Reading passage:
╭──

I had such high hopes for what I’d achieve during my Fly Gear Gap Year. The level of support from the fraternity was humbling and I was desperate to repay it with astonishing strides forward in my fly fishing aptitude. Then, 17 days into my Gap Year, disaster stuck in the form of an obliterated ACL. So much for big strides!

My 2018 Fly Gear Gap Year was now in the hands of the fly gods. I didn’t throw the fly rod in the bush, though… I hobbled along, taking whatever suitable opportunities came my way. Whilst I couldn’t fish as hard or as often as I had planned, there were videos to watch, inspirational people to interview and quiz, a yard to practice in and plenty of time for visualisation and reflection.

Since December 31, I’ve frequently marvelled at how much I learned from my Gap Year, despite the debilitation. Whilst I didn’t pick up as much active experience as I was hoping for, I learned an enormous amount.

Revelation: Just how much my fly fishing improved was made patently obvious to me during May. As I strode the home stretch towards my rehabilitation goal of walking streams by the end of the month, a tempting opportunity arose… to walk some trout lakes with Victorian fly legends, Val and Bob Young! Of course, I didn’t hesitate (don’t tell the doc).

The fly deities were feeling mischievous on the day the Youngs picked me up. It was a glorious morning for a drive, but just before we arrived at Millbrook Lakes, a gnarly autumnal wind began to fill its bellows and by the time we hit the water, it was literally a gale.

Casting in wind was objective #1 of my Fly Gear Gap Year. Not for the first time, the gods had set me a practical exam!

We hunted out sheltered positions, but fish don’t always share our opinion on the most favourable water in a fishing spot… in fact, they usually take the opposing view. Thus, it was a good while before the first fish was pinned.

Wind the clocks back a year and you wouldn’t have found me fly fishing in the spot where the fish were. It challenged my Fly Gear Gap Year objective #2: casting in tight quarters. It looked fishy though… a short bottleneck that connected two deeper basins in a lake. The banks were only about four metres apart and both lined with bush and trees. As if to ratchet up the intensity of this test, the passage of water lined up perfectly with the wind direction and was acting as a funnel for the gale.

╰──

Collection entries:
╭──

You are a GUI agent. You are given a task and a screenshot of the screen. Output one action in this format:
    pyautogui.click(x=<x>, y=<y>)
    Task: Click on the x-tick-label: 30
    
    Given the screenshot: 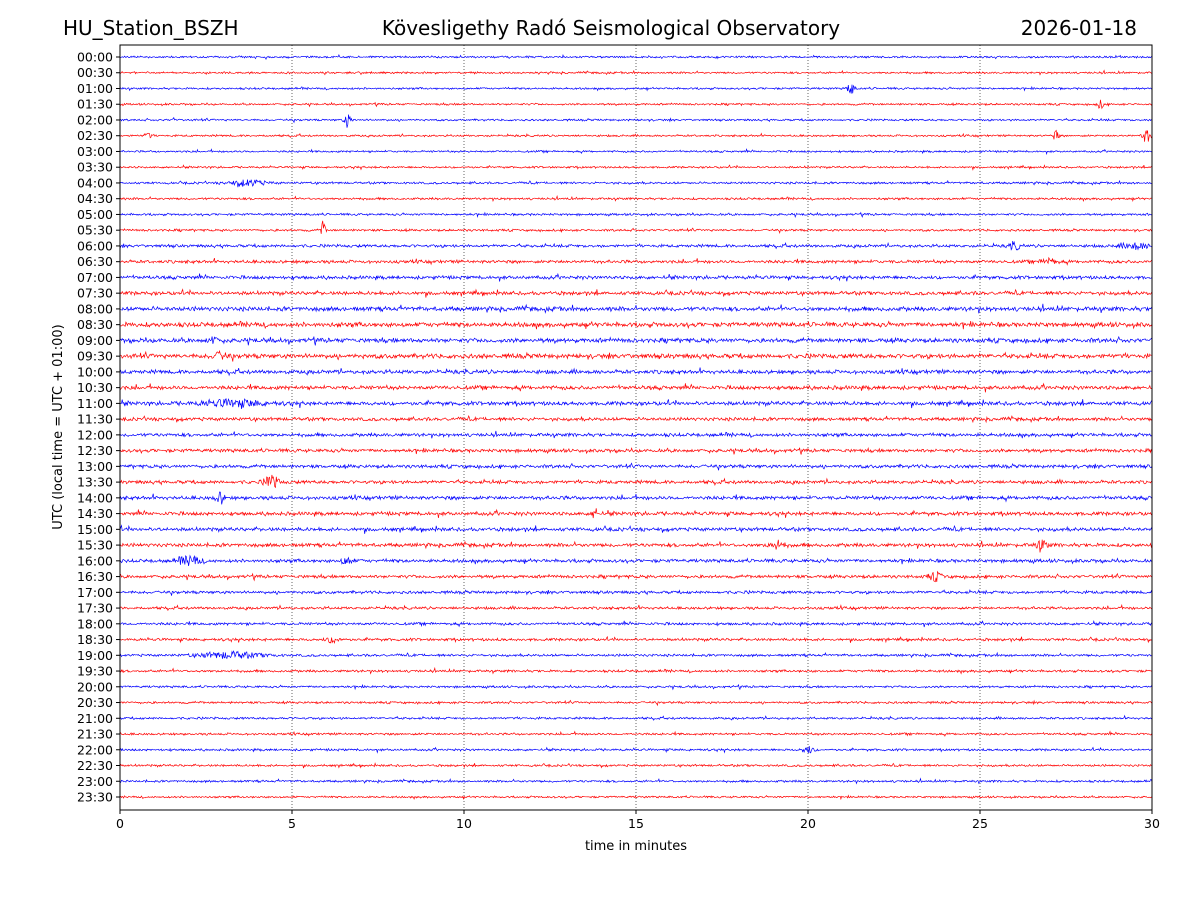 What is the action you would take?
    pyautogui.click(x=1152, y=824)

╰──

Questions to answer:
1) According to the fly fishing gap year account, what was objective #1 of the Fly Gear Gap Year?
2) Please carry on the fly fishing gap year account after its final sentence.

Task-by-task outputs:
1) Casting in wind.

2)
I just love the energy in this pic of Bob Young releasing a quality rainbow, pinned at dusk on a buzzer emerger.
The first of two healthy rainbow hens that paid a visit to Jo's wind tunnel.

What was the point of my Fly Gear Gap Year, if not to give me the gumption to shake my rod at situations like this?! So I pushed through the trees and took up position.

My plan was to drop my Woolly Bugger as close to the opposite bank as possible — upwind — and slowly retrieve it back. With the trees at my back, I needed my roll casts to work (not a strong suit of mine). I found that I couldn’t get across the wind — even for such a small distance — in a single go, but a series of two to three consecutive roll casts seemed to do the job.

I pulled two fish from the lakes that day, both in this same stretch of water. They were sitting in a deepish channel that followed the opposite bank. The first came from my second retrieve. The indicator I’d forgotten to remove when I changed flies (rookie) disappeared and I was so surprised that I almost neglected to strike! After a short fight, a feisty and fit rainbow hen came to hand. I think my eyebrows were still at the back of my head when Val snapped a pic for me!

The second one came from the same stretch of water, but at the other end of the bottleneck (a much easier cast downwind). She was holding next to a snag and hit with much more aggression.

That wind eventually blew us off the water, but not before I’d made some lovely new friends and received a pat on the head from the fly gods. Those two chunky hens were akin to a merit award to me… the first tangible demonstration of how far I’d come through my Fly Gear Gap Year.

I found it very peculiar to be tramping so far below the usual waterline at “Lake” Eucumbene. The brumbies paid no mind.

Two weeks later, Steve and I joined some close friends for a quick spawn run raid on the Eucumbene River. Wild brumbies galloped and grazed in the plains as we followed the meandering river. I wondered whether they ever raised their eyes from the freshly sprouted tussocks to ponder the distant tree line, so far away and high above their heads. The peculiarity was not lost on me. We were walking on the bottom of Lake Eucumbene… Well, that’s what this land was a couple of years back.

Last season, around the same time, I was a total novice and was blessed to have one of my mentors, Matt Tripet (of The Fly Program fame) walking the river with me and instructing me on how to fish weighted nymphs cast upstream. This year, I was on my own and relished the challenge to build upon my newfound confidence.

In my solitude on that tireless river, I congratulated myself quietly on nice loops, long casts and some lovely fish to hand. Mother Nature continued to coach. She taught me about the challenges of fishing in sub-zero temperatures and reminded me that — regardless of how graceful, mindful and quiet I am — I will forever be pale compared to her elegance, regal bearing and delicate but indomitable persistence. I have so much to learn. THIS is why I fish… Again and again and again.

A healthy brown came to hand, just as two anglers walked by. They kindly took this snap for me.